Arun Sarin, der Chef des größten Mobilfunkunternehmens der Welt, Vodafone, ist in der Aktionärsversammlung am Dienstag mit einem blauen Auge davongekommen.
Die Fonds mit Vodafone-Anteilen von jeweils über drei Prozent haben stillgehalten und nicht gegen die Wiederwahl Sarins gestimmt. Der Unmut der institutionellen Anleger über mangelnde Profitabilität fand in zehn Prozent Nein-Stimmen und fünf Prozent Enthaltungen Ausdruck.
Institutionelles Gejohle
Ein neues Prämienschema für Vodafone-Manager wurde gar von insgesamt 20 Prozent nicht unterstützt. Die Prozentangaben beziehen sich auf die Summe der stimmberechtigten Anteile am Gesamtunternehmen. Fidelity, Barclays PLC und zwei weitere Investment- und Hedge-Fonds halten zusammen allein etwa 15 Prozent von Vodafone.
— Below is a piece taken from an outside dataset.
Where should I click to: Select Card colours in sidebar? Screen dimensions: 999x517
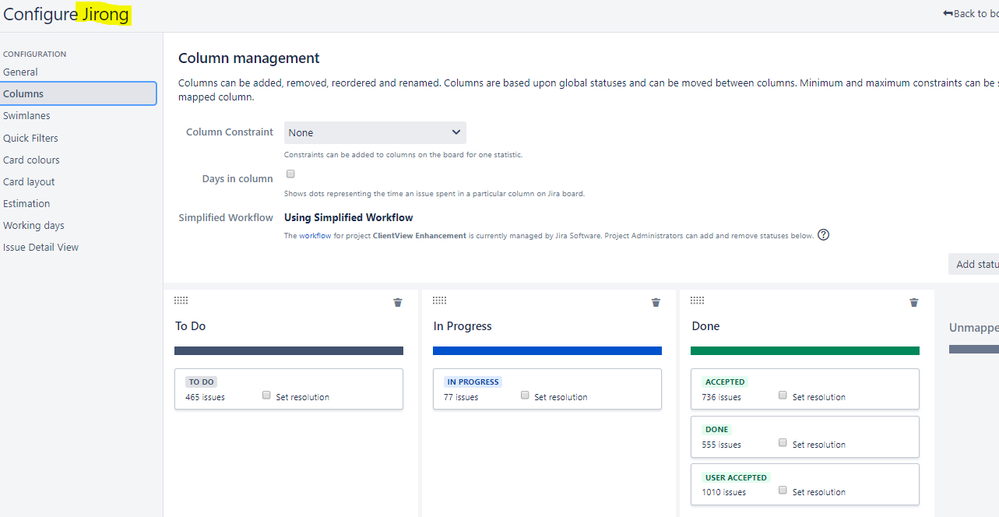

Auf der Hauptversammlung verliehen diese institutionellen Anleger ihrem Unmut denn auch durch lautes Gejohle Ausdruck, als ein Mitglied des Aufsichtrats die neue Prämienregelung verteidigte.
Gelbe Karte für den Chef
"In fußballerischen Begriffen war dies eine Gelbe Karte", sprach der scheidende Aufsichtsratsvorsitzende Lord MacLaurin - ein Signal, das die Unternehmensführung ernst nehmen sollte.
Die hat nun einiges vor sich, denn der Expansionskurs, den Langzeitzchef Chris Gent mit Vodafone bis 2003 gefahren war, erweist sich als im Nachhinein als nur schwer zu korrigieren.